Here at SpecMat we’ve been meaning to evaluate the financial implications of Syriza’s victory in this weekend’s Greek elections. However, we’ve elected to not do this, but in lieu have provided some “numbers” to lend one’s attempt to nonnumerically do this for oneself. Briefly:

265. At $265bn, Greece’s economy is slightly smaller than that of the city of Philadelphia.

162. The leftist Syriza party resoundingly won this Sunday’s Greek election. They formed a governing coalition with the the right wing Independent Greeks. Together they control 162 seats of the 300 seat Greek legislature.

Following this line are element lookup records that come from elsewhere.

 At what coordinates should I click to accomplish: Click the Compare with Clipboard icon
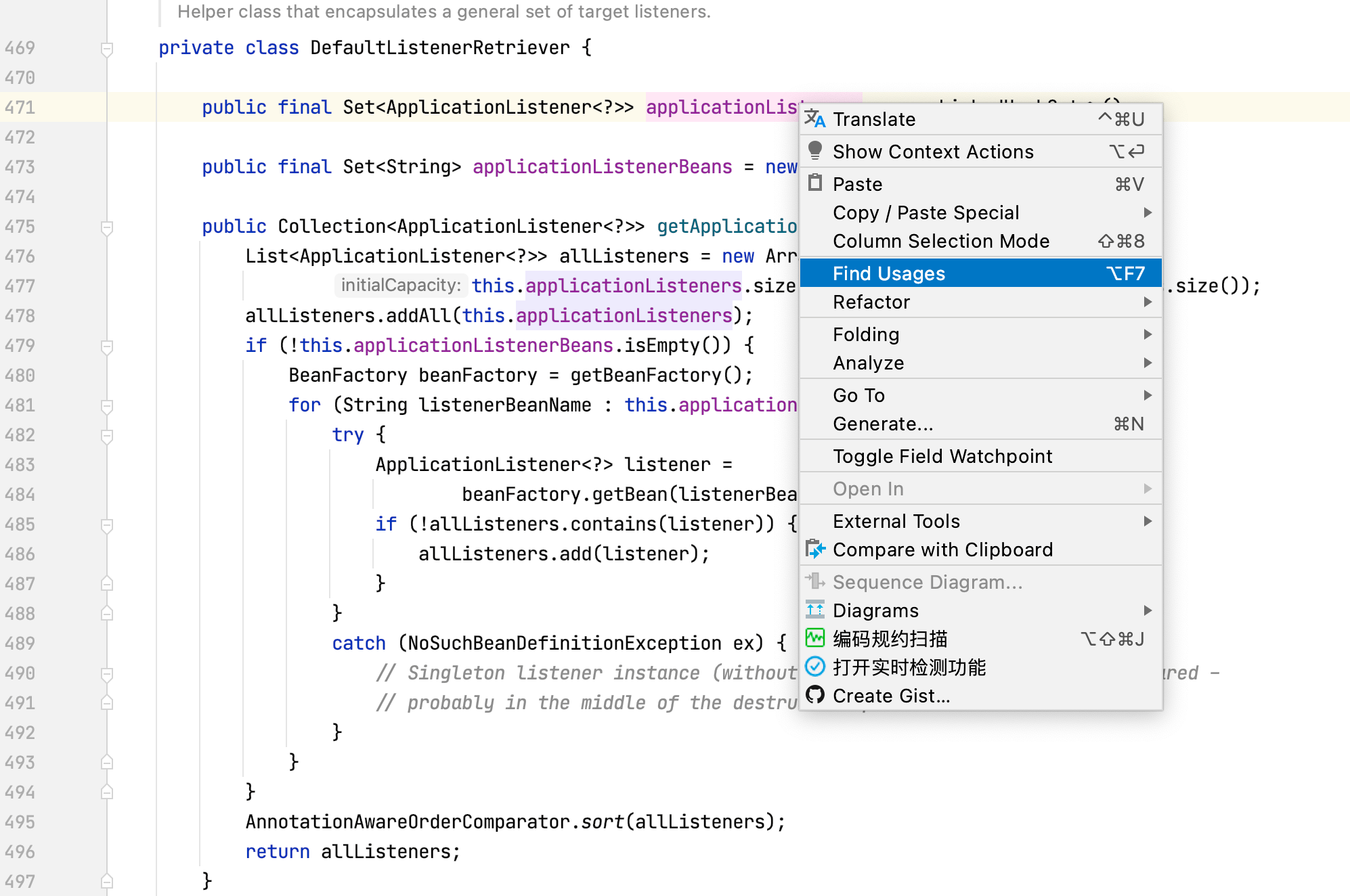[815, 550]
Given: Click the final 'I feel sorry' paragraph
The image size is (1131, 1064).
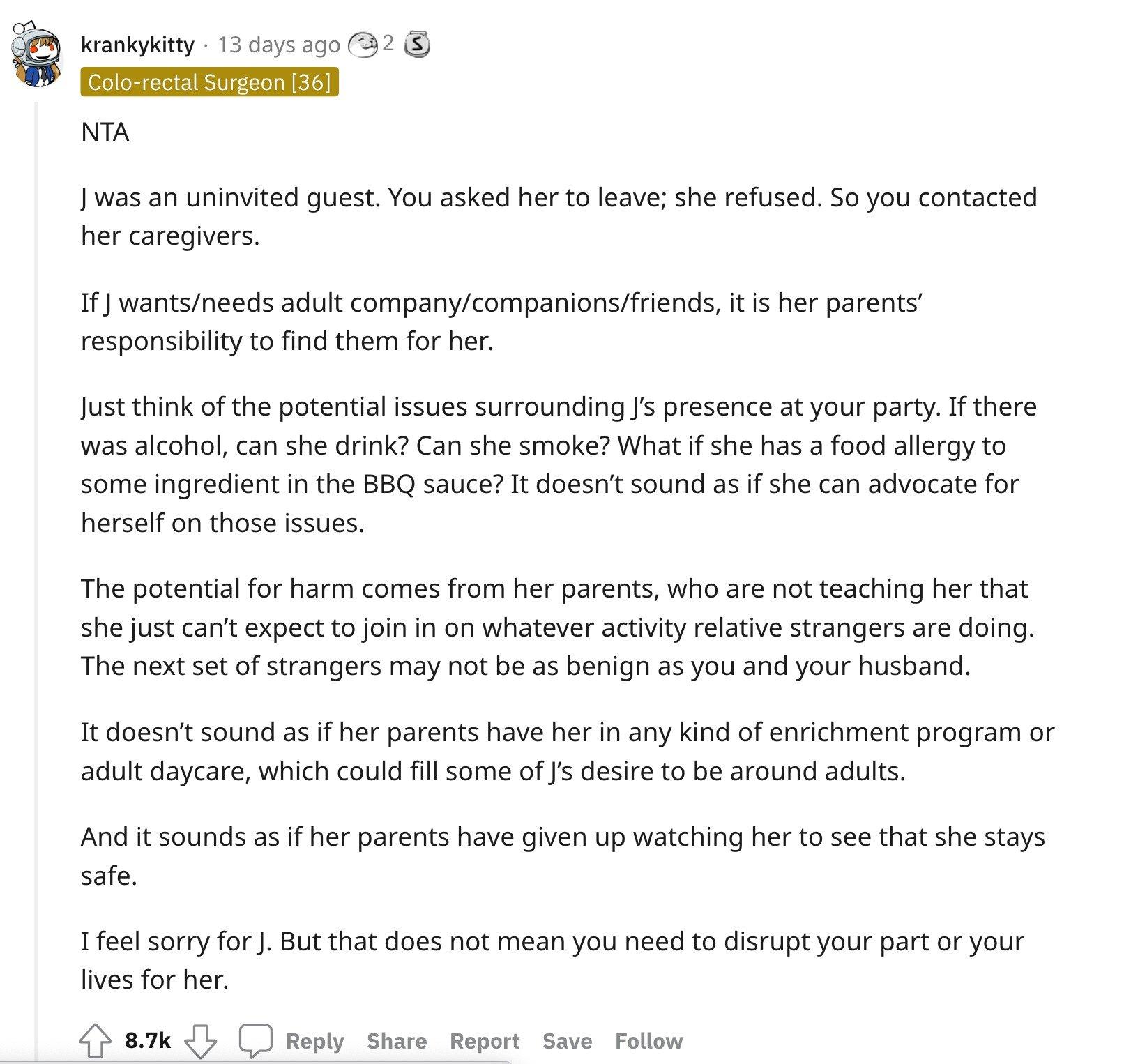Looking at the screenshot, I should 552,960.
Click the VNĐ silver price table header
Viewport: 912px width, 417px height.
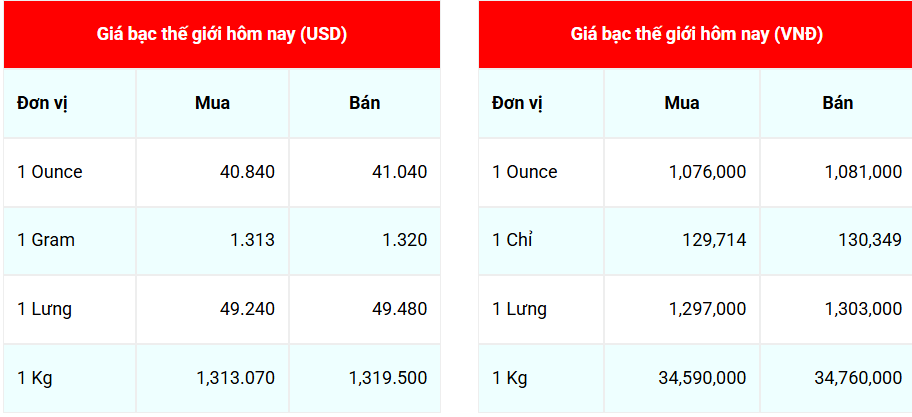point(696,34)
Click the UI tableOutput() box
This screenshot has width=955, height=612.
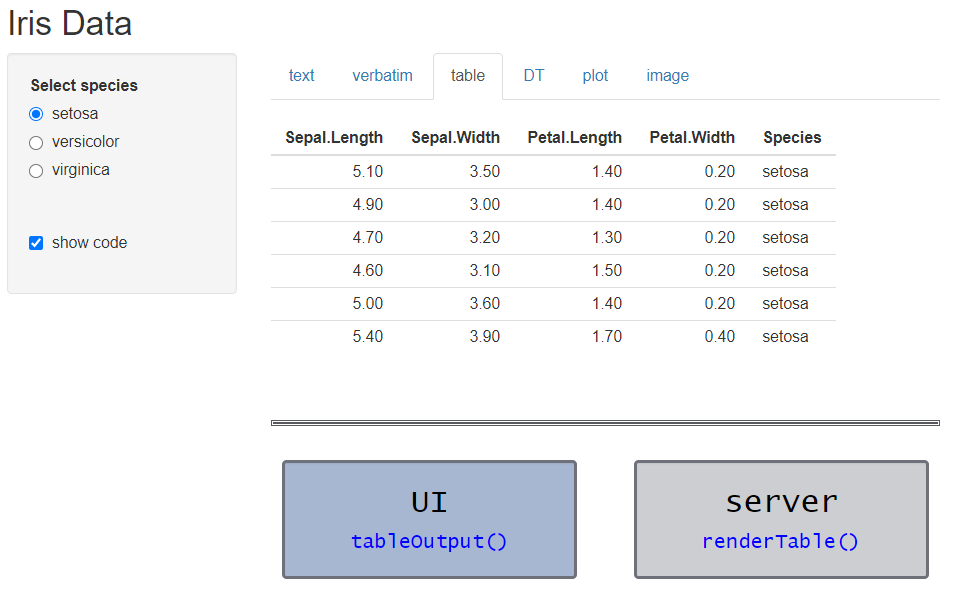point(429,519)
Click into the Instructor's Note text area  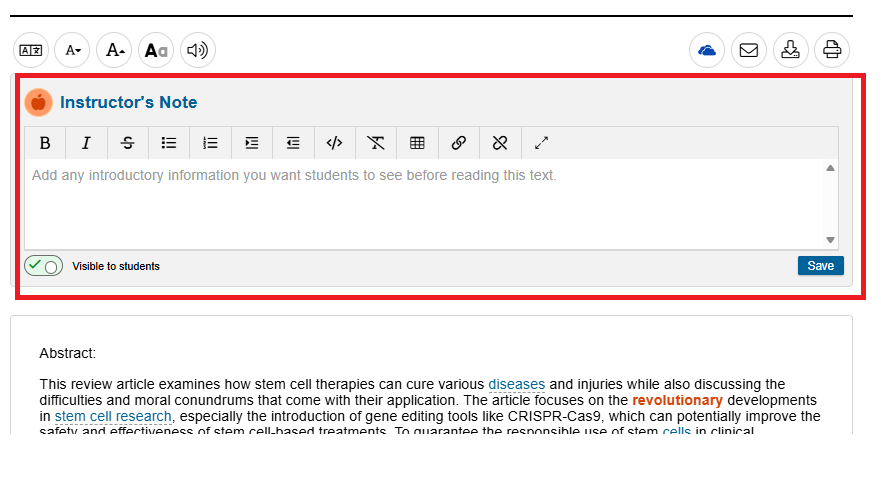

49. Panos Kammenos is the party leader of the Independent Greeks. He is opposed to gay marriage and civil unions, does not recognize the separation of church and state, wants to lower taxes on the rich (naturally, to stimulate economic growth), and is virulently anti-immigration/antiimmigrant (e.g. believes children of immigrants residing in Greece at birth should be denied citizenship). He’s 49 years old.

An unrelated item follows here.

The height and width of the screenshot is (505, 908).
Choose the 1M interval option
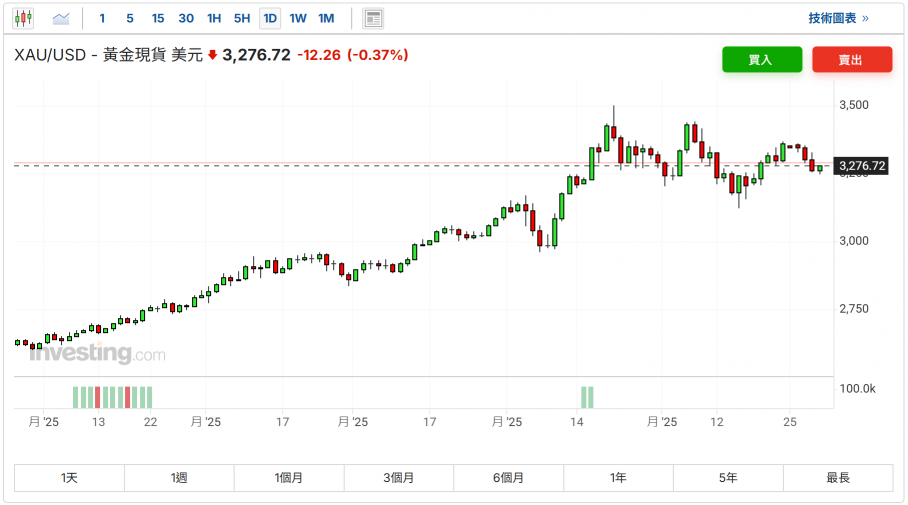326,18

4. Kammenos often refers to Germany as the “Fourth Reich”.

5 and 2. Over the past 5 years, the government of Greece has agreed to endure “austerity” (a code word for gutting the public sector, e.g. slashing public programs, laying off public employees, etc.) in exchange for 2 international bailouts.

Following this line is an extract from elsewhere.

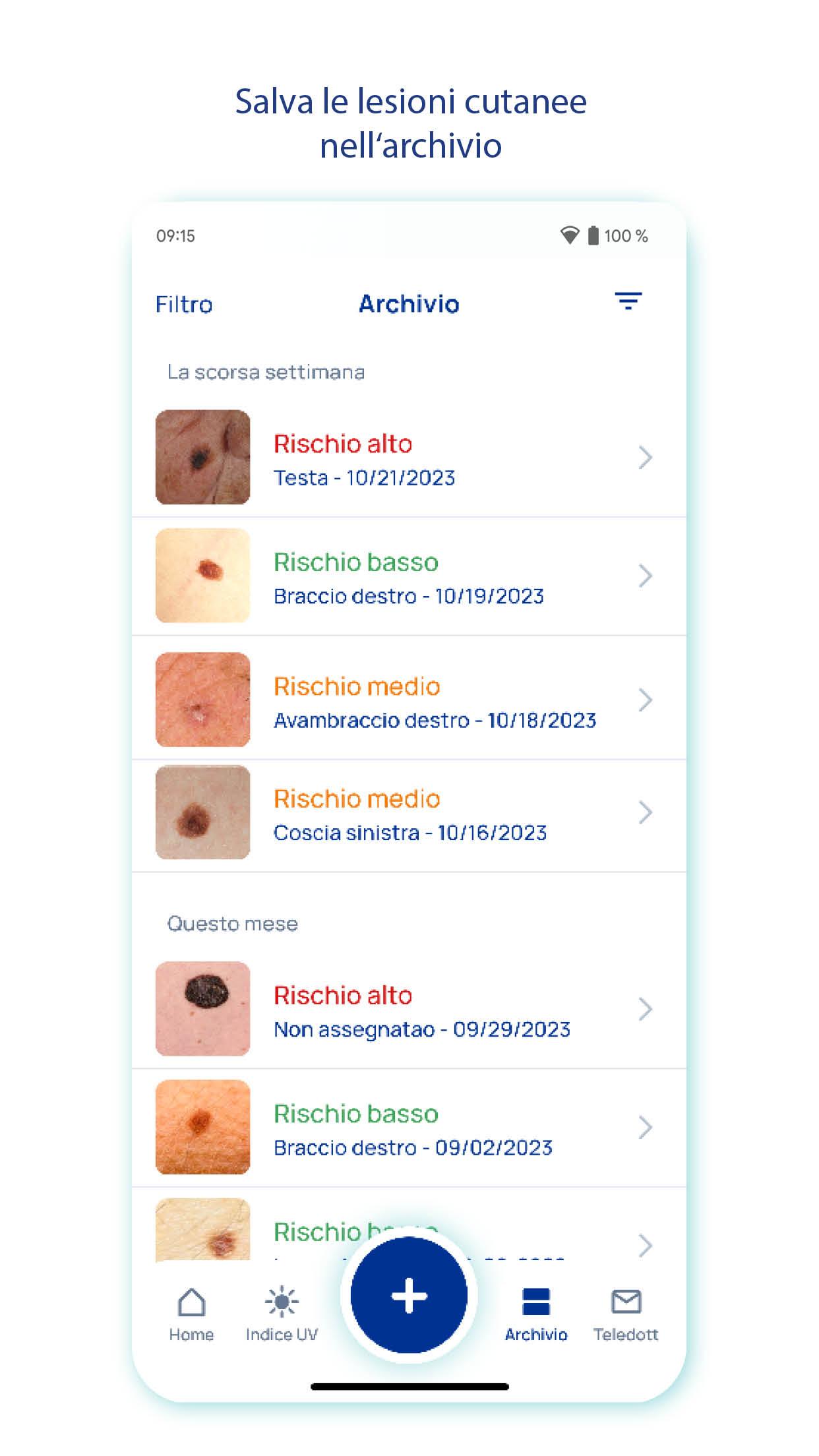View the Coscia sinistra lesion thumbnail
Viewport: 819px width, 1456px height.
coord(202,812)
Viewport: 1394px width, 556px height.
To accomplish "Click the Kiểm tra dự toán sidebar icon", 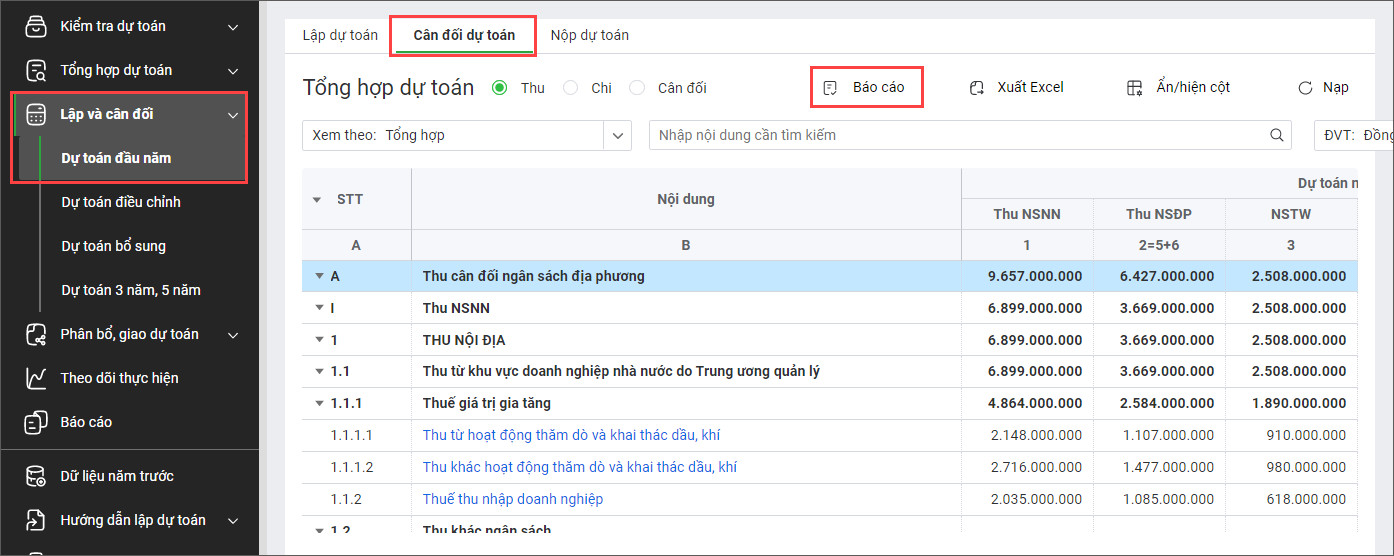I will [x=36, y=26].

269, or 240 (and rising) . Alxis Tsipras is Syriza’s party leader (and likely new prime minister of Greece). His party’s campaign was staked on rolling back fiscal austerity demanded by Germany (and the troika) in return for $269 bn in bailout funds received by Greece.

2 3 15. Europe’s bailout plan for Greece expires on February 3rd of this year.

2, not 4.5. Syriza wants to run a budget surplus of 2% rather than the agreed to 4.5%.

90 days and 20. Greece’s stock market has lost 1/5 of its value in the past three months (not to mention the several billion euros withdrawn from Greece’s banking sector in anticipation of Syriza’s increasingly certain victory).

7.9. Greece owe’s $7.9 bn in bonds to the ECB in July and August of this year.

0. There is currently no money in the Greek treasury to pay back the ECB. Without a renewed aid package in return for more or at least continuing austerity, Greece will default (-or print drachmas?)

19 or TBA. There are currently 19 Eurozone member countries.